Yes I know, corny right?? 🎵Que’ sera, sera🎶 lol. That’s kinda how I felt this month. I’ve been out of the loop a bit, and I kinda lost my sew-jo. So when we were asked to create something with new fabrics I thought,” oh no 😥 not woven!” But the colors are so pretty I have to try. Let me tell you, this stuff is nothing like any stretch twill I’ve seen before. It has almost a silky quality to it. Definitely not the stiff stuff like khaki pants I had in my mind lol! But now I’m even more worried… This is beautiful and I’m going to ruin it, the pattern I have is to simple, this is not going to work!

I chose the Half Moon Atelier Roma skirt as my base….

Mostly because it was cute and super simple. I haven’t made anything but bowties with wovens in forever. And because it would be simple to alter. Most woven patterns dont fit my curvy hind end so I knew I would need to tweak a few things. So the pattern goes to a 49 in hip😖. Yea not happening I needed to add 10 inches to that.

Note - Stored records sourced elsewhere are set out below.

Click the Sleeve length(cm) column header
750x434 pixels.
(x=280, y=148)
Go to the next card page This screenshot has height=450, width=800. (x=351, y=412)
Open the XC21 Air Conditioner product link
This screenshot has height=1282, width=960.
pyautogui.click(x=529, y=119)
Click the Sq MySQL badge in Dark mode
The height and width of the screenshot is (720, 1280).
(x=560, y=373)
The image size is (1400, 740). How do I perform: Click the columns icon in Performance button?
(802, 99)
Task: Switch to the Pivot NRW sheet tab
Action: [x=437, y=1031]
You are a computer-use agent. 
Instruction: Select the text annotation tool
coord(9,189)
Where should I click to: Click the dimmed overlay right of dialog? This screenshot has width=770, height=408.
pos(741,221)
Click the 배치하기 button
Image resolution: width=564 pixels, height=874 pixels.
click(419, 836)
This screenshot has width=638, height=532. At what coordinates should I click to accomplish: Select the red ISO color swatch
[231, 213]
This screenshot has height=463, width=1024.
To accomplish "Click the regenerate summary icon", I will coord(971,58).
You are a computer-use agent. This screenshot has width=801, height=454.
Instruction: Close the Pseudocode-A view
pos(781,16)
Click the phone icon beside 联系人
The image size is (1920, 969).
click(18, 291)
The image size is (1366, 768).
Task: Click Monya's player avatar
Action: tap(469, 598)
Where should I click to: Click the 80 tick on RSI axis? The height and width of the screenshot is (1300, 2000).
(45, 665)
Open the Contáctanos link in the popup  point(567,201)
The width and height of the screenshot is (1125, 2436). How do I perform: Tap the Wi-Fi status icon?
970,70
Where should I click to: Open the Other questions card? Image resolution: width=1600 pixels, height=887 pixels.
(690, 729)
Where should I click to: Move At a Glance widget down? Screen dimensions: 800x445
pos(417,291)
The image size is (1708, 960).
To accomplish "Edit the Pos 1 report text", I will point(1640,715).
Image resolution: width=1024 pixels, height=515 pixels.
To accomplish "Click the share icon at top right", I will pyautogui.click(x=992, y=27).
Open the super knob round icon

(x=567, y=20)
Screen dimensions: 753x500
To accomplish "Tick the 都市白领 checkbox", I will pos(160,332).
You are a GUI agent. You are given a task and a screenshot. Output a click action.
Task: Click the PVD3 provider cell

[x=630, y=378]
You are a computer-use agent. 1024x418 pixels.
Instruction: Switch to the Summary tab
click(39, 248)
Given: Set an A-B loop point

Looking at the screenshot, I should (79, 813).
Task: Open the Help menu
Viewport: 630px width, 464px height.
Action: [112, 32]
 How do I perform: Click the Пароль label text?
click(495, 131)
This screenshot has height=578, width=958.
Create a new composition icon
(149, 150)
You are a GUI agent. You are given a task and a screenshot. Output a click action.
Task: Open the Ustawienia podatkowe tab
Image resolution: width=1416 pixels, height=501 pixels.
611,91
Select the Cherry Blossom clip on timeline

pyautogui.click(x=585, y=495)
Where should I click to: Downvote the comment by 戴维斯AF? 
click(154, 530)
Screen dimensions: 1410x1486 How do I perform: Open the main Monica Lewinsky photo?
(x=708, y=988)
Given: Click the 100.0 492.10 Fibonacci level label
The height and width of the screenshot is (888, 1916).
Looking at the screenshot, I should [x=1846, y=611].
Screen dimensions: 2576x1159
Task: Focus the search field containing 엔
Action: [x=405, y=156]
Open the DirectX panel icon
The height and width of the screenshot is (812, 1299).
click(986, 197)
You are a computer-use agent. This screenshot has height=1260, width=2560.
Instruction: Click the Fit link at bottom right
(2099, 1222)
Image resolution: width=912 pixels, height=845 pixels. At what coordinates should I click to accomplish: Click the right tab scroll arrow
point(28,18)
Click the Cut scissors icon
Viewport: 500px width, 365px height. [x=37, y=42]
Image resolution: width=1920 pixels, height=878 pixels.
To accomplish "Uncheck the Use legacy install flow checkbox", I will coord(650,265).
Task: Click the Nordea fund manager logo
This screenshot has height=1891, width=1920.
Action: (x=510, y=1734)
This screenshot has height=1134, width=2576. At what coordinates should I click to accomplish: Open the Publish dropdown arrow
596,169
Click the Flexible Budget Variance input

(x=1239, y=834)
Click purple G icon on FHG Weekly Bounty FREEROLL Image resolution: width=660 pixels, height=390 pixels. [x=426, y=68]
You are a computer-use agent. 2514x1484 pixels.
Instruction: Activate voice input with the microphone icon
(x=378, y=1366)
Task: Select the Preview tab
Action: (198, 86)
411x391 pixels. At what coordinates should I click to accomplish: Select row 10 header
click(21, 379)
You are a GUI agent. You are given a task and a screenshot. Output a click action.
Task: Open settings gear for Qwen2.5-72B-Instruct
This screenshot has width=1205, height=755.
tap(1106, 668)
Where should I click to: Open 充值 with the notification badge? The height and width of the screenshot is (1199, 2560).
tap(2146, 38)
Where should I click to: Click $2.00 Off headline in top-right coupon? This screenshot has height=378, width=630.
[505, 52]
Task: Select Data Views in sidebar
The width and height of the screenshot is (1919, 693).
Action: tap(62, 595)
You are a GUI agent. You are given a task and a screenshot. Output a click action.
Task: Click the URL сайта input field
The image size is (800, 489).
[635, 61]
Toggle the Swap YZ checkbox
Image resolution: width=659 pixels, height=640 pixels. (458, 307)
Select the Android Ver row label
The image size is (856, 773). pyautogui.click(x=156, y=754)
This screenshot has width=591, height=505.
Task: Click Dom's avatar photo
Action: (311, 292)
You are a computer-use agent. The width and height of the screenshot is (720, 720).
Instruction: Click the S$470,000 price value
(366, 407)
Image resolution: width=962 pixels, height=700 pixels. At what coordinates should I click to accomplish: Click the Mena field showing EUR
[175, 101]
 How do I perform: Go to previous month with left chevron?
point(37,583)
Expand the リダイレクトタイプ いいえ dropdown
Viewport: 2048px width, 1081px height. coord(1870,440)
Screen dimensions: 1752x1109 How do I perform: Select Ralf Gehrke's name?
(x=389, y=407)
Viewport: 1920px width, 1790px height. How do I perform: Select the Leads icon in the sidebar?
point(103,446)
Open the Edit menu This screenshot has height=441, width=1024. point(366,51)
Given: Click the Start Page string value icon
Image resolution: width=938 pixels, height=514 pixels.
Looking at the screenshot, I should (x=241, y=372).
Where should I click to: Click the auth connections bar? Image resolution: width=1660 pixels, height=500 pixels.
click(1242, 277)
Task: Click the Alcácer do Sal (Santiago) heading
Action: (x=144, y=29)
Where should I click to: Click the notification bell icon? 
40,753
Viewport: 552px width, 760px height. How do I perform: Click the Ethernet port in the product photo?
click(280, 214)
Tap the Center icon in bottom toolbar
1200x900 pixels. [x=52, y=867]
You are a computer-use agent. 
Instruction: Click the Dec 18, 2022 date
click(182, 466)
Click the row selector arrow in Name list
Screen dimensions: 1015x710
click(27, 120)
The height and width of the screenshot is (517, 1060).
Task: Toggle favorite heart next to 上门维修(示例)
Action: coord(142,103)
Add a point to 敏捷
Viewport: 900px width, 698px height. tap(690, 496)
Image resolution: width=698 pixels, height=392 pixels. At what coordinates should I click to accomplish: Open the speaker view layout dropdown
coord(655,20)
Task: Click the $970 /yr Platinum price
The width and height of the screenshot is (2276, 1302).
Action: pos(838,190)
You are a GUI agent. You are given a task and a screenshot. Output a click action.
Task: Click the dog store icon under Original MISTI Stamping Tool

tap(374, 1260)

I also wanted an elastic waist because let’s face it, I’m just not ready to tackle fitting a 59 in hip and a 43in waist!

I added my adjustments and whipped up my skirt. (Seriously, like 30 minutes mostly doing the elastic lol) and ugh I didn’t like it, or so I thought….. what do you think?

Sometimes simple is not so bad after all. 🎵Whatever “twill” be, will be!🎵 TTFN!